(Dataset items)
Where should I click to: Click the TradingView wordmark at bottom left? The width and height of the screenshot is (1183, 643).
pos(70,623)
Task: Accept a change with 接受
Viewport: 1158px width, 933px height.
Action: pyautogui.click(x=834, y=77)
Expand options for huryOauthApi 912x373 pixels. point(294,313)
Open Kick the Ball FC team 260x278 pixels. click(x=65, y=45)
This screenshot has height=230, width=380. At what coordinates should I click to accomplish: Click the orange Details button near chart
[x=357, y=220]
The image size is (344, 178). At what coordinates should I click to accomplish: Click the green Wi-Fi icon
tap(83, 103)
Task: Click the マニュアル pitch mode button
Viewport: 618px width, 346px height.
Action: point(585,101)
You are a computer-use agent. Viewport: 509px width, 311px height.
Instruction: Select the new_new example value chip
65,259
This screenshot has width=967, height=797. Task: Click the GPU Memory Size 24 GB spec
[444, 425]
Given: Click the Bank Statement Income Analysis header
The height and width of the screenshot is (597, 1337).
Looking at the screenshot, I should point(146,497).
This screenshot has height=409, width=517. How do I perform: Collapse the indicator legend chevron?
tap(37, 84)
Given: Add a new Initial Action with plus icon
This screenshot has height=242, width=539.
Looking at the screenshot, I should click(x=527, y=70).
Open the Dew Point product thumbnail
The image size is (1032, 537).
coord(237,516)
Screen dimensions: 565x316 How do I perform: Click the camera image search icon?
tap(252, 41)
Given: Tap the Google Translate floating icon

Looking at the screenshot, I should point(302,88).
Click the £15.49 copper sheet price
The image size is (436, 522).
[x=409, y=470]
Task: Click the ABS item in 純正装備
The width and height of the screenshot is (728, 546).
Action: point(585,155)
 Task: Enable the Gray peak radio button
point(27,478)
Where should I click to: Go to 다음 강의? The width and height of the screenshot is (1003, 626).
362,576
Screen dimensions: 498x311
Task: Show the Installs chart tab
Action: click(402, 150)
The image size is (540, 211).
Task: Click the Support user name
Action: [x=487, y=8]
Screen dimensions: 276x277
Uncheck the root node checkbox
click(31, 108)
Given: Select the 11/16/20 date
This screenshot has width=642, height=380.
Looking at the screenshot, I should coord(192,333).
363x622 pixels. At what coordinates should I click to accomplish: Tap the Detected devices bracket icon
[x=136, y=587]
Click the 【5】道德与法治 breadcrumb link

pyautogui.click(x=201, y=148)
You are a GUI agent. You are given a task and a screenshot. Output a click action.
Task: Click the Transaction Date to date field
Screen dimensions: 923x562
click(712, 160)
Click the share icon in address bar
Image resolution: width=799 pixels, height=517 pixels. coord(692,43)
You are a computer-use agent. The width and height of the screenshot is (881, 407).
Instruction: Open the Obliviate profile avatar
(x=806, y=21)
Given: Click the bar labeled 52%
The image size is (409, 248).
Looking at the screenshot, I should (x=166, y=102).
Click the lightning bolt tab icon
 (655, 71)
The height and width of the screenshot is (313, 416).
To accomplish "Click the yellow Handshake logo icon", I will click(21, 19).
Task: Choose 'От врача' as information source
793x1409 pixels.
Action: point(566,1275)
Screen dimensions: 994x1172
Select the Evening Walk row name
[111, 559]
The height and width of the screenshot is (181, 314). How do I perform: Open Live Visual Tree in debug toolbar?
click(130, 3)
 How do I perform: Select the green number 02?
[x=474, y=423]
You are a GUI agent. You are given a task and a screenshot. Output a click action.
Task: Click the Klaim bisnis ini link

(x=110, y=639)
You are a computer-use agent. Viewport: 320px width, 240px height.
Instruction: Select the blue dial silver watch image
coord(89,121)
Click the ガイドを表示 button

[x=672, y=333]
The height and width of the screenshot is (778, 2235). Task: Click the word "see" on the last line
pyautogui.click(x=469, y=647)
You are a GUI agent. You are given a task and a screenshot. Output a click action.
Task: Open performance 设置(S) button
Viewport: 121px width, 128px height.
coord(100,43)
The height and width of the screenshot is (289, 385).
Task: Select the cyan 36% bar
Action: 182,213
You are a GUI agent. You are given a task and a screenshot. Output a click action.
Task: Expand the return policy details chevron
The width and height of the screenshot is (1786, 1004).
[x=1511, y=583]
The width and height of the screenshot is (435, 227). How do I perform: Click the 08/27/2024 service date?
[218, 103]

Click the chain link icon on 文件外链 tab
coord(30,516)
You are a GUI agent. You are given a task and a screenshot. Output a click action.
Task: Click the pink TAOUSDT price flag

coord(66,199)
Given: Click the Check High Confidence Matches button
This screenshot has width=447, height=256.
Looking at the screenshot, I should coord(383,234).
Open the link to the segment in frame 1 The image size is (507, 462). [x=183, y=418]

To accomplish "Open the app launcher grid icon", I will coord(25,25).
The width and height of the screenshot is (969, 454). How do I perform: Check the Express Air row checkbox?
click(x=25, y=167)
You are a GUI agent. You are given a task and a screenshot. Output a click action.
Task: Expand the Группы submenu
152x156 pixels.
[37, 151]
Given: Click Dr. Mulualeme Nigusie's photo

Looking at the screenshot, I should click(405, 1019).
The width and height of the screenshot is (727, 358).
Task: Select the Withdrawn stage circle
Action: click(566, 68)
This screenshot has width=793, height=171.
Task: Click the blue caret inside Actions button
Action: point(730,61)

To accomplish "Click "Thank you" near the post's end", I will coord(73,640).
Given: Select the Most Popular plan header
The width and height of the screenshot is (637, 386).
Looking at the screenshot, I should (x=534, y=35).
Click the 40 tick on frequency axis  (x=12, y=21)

Task instructions: Read the entries and pick out all lines that include the word "Expand".

Exercise result:
Expand options for huryOauthApi 912x373 pixels. point(294,313)
Task: Expand the return policy details chevron
Task: Expand the Группы submenu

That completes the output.